▶ **Your instructions**: In the records below, find the line containing "Instruction: Click the" and the line containing "Task: Pick 'Menu' in the dropdown list". Give again exactly those lines and every line between them, omitting the pictures.

# # # #

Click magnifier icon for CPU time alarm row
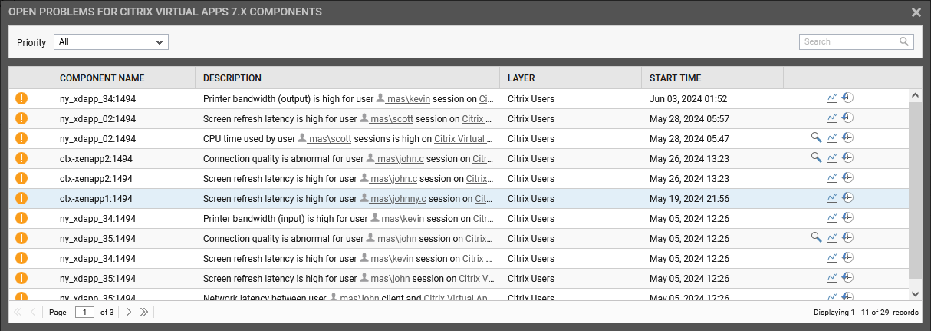 817,137
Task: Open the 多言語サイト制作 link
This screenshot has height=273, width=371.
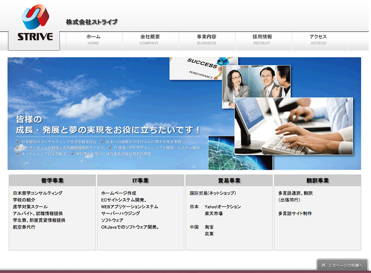Action: [295, 213]
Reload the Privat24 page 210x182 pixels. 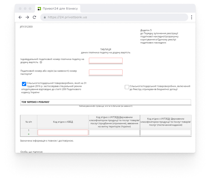pyautogui.click(x=35, y=17)
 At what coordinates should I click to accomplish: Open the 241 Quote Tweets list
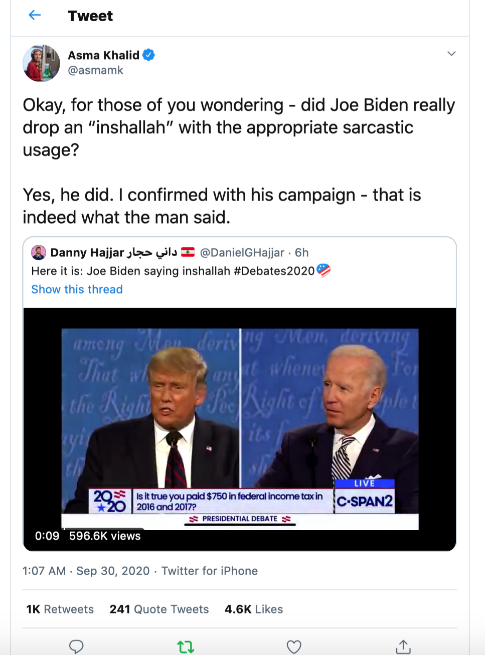[159, 609]
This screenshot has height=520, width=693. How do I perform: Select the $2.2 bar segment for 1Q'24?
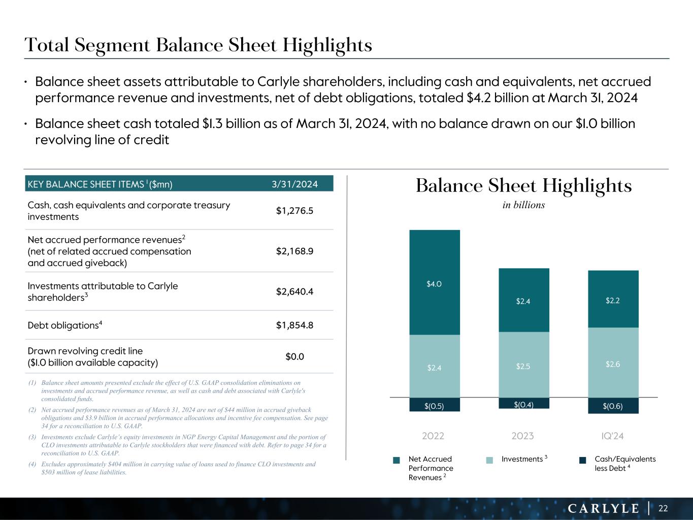(613, 299)
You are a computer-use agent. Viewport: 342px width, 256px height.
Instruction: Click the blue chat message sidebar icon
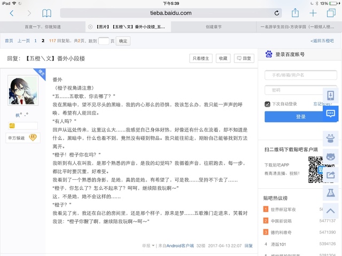pyautogui.click(x=330, y=114)
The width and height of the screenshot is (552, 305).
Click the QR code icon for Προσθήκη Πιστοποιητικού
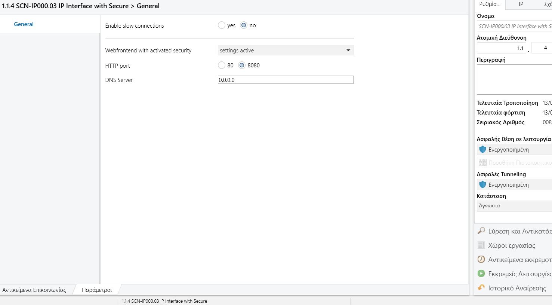pyautogui.click(x=482, y=162)
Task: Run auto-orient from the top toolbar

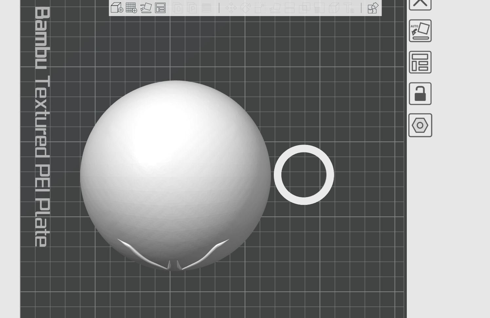Action: coord(146,8)

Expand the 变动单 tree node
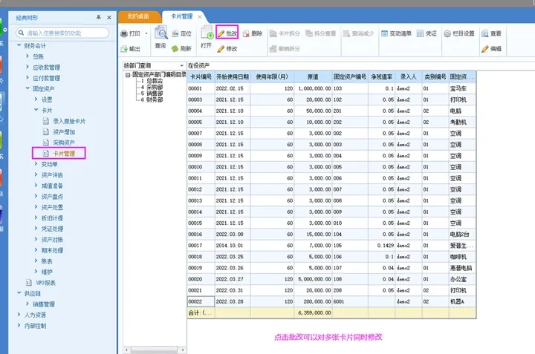pyautogui.click(x=36, y=164)
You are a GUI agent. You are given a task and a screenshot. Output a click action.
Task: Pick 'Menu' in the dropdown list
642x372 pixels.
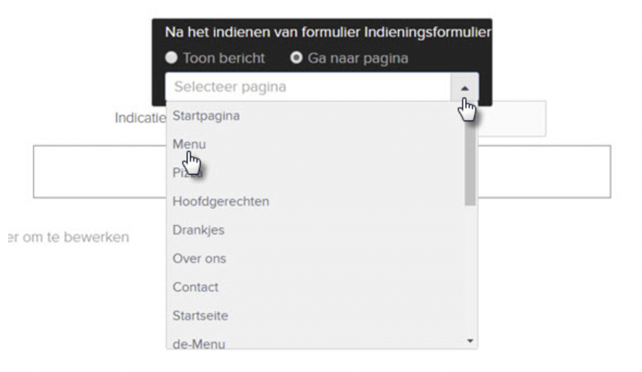[189, 144]
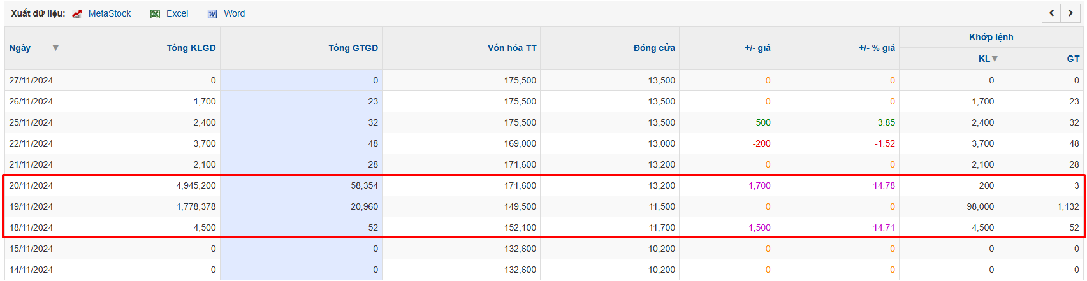This screenshot has width=1087, height=281.
Task: Sort by the Tổng GTGD column header
Action: click(353, 48)
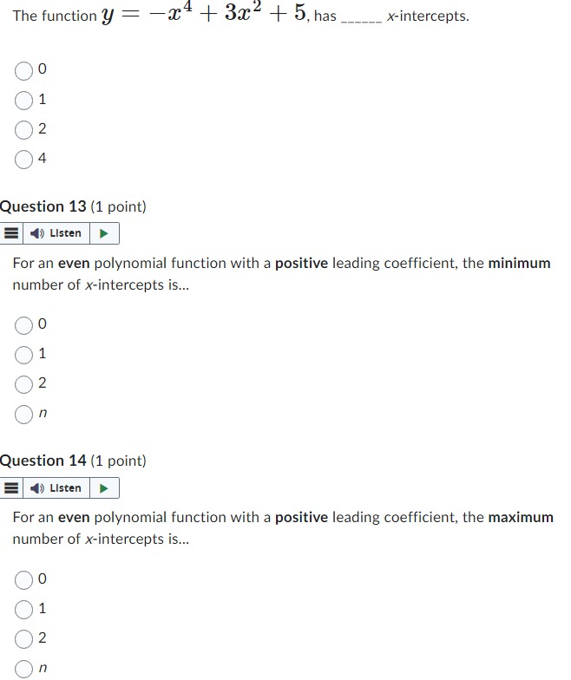Pick 1 for Question 14 maximum intercepts
The width and height of the screenshot is (571, 680).
(24, 609)
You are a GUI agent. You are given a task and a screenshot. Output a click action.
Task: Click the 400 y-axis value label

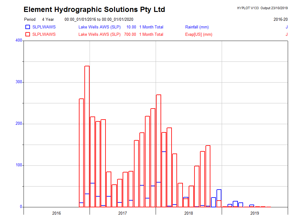pyautogui.click(x=19, y=40)
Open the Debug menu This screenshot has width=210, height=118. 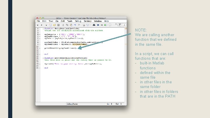pos(78,21)
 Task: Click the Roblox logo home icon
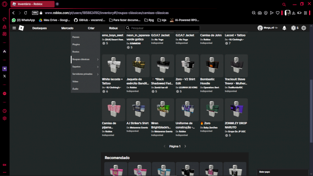tap(22, 28)
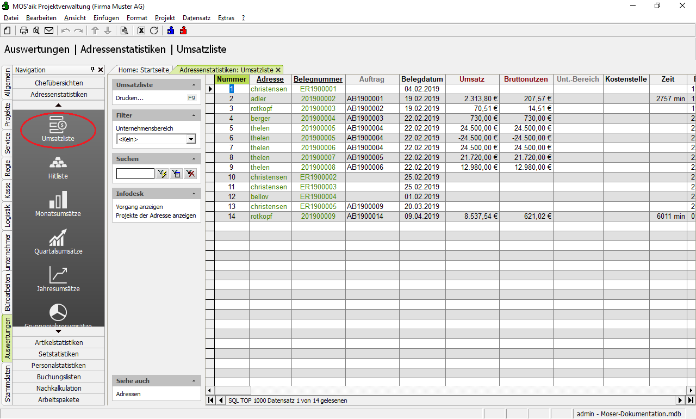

# # # #

▶ **Output for this task**:
Instruction: Click the blue chat message sidebar icon
pyautogui.click(x=330, y=114)
The width and height of the screenshot is (552, 305).
Click the QR code icon for Προσθήκη Πιστοποιητικού
pyautogui.click(x=482, y=162)
Task: Run auto-orient from the top toolbar

Action: coord(146,8)

Expand the 变动单 tree node
pyautogui.click(x=36, y=164)
You are a GUI agent. You are given a task and a screenshot. Output a click action.
Task: Pick 'Menu' in the dropdown list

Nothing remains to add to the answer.